Ah, the beloved Coal Region favorite — pierogi. Not only do many meals revolve around pierogi, but it is the center of much social interaction, especially in generations gone by.  “Church ladies” gather in church kitchens and turn out pierogi for fundraising sales, block parties, or church festivals by the hundreds of dozen — and we Coal Region folks are quite willing to stand in long lines at those events to get them. (You meet nice people standing in the pierogi concession line.) Pierogi is a a traditional food in many cuisines of Eastern Europe and they found themselves becoming a staple in the Coal Region thanks to the influx of immigrants to the Anthracite region who came to America to work in the mines. What started out as a peasant food has evolved into a true classic.
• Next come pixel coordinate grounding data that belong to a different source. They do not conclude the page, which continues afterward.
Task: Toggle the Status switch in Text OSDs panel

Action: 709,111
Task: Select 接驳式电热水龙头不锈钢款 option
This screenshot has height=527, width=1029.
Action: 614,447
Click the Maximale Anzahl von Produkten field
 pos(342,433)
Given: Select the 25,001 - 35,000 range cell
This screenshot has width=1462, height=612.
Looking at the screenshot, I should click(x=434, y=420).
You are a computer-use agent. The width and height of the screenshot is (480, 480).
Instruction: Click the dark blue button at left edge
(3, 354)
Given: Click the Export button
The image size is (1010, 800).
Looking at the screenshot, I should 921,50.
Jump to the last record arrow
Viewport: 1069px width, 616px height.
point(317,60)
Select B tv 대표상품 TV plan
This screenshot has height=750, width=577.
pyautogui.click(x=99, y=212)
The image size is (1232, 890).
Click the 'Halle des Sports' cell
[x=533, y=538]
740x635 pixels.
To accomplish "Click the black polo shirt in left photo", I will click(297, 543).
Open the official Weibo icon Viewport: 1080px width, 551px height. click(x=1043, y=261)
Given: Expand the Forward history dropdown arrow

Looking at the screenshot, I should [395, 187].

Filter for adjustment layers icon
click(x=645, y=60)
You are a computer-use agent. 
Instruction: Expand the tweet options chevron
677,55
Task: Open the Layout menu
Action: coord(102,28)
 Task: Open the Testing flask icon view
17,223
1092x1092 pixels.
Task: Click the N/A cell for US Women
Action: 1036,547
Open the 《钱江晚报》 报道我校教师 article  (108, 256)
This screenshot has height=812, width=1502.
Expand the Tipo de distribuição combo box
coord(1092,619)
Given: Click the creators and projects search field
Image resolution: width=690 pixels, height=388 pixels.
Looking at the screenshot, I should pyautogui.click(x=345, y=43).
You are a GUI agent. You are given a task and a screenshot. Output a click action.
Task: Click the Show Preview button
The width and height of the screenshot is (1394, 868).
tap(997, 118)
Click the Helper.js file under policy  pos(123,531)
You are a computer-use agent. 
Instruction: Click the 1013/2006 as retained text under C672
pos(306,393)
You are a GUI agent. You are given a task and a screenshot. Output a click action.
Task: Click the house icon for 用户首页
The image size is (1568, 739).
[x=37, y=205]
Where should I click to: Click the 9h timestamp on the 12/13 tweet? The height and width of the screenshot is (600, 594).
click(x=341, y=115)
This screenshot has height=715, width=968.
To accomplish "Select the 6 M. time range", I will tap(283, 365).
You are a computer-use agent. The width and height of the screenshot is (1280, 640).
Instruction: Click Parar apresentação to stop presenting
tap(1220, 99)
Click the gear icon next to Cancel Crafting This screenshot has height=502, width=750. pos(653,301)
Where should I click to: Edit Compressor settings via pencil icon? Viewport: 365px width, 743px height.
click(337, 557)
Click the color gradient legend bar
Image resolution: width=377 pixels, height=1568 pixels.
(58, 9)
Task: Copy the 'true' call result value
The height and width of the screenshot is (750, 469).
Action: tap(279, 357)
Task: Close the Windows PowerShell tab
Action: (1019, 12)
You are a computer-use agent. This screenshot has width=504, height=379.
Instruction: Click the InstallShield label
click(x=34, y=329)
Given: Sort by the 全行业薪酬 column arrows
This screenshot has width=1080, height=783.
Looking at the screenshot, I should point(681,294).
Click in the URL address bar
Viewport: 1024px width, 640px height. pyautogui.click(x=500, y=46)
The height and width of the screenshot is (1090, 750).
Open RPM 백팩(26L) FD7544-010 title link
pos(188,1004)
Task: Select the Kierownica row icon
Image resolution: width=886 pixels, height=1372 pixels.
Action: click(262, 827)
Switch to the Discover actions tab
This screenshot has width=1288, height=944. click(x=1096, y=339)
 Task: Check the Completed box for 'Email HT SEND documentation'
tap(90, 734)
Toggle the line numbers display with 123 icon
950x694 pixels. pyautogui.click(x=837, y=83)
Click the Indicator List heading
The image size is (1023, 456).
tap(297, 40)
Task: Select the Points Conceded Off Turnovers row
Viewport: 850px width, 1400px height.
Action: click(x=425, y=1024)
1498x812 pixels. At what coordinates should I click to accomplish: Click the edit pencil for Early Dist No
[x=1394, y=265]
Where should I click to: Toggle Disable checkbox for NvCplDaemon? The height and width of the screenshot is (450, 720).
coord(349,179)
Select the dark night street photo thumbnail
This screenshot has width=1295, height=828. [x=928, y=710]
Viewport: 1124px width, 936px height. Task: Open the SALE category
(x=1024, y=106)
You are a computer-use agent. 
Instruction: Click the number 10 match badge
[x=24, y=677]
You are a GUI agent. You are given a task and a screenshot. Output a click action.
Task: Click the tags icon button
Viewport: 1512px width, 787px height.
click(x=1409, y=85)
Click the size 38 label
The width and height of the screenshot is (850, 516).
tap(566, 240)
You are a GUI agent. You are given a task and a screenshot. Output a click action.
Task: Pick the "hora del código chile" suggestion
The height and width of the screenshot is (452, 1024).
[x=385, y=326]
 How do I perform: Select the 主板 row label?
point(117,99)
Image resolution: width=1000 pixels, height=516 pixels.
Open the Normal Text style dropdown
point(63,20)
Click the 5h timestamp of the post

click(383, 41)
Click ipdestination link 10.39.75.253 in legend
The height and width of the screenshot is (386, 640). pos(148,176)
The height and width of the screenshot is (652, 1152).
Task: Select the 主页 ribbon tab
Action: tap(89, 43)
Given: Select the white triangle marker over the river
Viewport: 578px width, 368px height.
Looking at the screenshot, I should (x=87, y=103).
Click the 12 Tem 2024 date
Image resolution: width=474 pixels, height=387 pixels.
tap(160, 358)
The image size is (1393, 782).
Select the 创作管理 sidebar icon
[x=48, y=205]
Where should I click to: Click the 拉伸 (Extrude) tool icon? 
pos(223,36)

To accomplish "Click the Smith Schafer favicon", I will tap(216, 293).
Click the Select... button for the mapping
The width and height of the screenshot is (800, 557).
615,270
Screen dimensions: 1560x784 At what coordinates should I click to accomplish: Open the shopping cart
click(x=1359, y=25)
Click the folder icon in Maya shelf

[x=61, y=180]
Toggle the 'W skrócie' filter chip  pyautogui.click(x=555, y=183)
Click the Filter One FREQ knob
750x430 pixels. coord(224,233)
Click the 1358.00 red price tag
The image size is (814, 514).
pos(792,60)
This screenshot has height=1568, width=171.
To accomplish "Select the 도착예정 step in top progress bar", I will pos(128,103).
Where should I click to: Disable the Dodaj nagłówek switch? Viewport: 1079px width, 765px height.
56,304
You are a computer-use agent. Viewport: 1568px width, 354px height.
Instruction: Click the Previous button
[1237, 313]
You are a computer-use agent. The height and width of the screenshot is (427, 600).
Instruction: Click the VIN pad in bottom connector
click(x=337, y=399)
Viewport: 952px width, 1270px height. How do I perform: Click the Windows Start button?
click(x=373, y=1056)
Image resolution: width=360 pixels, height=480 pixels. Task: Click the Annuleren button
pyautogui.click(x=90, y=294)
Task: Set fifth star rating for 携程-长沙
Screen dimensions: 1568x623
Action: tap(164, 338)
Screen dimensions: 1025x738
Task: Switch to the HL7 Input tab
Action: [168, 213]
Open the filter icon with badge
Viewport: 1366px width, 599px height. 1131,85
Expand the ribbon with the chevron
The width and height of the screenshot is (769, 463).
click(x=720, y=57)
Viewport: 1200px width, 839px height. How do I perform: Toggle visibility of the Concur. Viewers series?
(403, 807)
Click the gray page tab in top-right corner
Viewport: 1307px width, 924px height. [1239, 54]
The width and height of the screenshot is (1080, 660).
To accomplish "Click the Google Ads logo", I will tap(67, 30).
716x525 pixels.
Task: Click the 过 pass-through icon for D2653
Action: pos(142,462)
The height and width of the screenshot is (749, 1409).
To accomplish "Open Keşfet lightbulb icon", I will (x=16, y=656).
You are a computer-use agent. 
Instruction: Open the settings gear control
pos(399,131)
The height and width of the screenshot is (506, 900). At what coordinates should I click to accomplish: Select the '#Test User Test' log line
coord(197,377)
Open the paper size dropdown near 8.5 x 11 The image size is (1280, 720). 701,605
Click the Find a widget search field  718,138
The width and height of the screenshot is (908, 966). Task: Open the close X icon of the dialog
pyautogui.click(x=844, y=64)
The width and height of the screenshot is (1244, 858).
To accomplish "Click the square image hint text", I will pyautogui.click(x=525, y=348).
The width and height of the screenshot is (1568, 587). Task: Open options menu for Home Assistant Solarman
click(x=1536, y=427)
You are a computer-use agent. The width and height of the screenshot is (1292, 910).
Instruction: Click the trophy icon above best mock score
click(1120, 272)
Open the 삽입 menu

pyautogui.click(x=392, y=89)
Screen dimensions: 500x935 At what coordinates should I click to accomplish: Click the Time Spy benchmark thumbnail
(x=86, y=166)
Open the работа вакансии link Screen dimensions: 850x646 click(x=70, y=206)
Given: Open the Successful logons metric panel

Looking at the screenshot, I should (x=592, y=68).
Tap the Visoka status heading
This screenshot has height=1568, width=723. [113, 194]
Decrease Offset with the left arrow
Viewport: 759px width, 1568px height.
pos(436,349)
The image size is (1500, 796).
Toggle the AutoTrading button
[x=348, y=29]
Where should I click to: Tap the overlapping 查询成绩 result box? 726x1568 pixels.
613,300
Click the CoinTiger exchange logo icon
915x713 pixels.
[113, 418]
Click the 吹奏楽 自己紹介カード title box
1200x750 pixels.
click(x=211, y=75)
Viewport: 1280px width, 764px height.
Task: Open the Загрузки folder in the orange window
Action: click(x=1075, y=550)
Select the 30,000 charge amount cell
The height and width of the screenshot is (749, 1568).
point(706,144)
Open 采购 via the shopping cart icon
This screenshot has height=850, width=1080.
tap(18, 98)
Pierogi are not difficult to make.  I repeat – not difficult!! Therefore, I suggest you pass over the in-the-grocery-store frozen variety and, at least once in your life, MAKE YOUR OWN! This recipe for the dough includes sour cream; some recipes do not, but I believe the addition of sour cream makes a more tender dough and I had an iconic “church lady” assure me that was correct (so, that’s good enough for me). Pierogi are filled with savory or sweet fillings, and I have included the very popular potato and cheese filling and a sauerkraut and potato filling. This recipe  makes a LOT, but if you are making pierogi, it makes sense to make a bunch and freeze some for future use. However, you can scale it down. They freeze wonderfully and last a long time in the freezer.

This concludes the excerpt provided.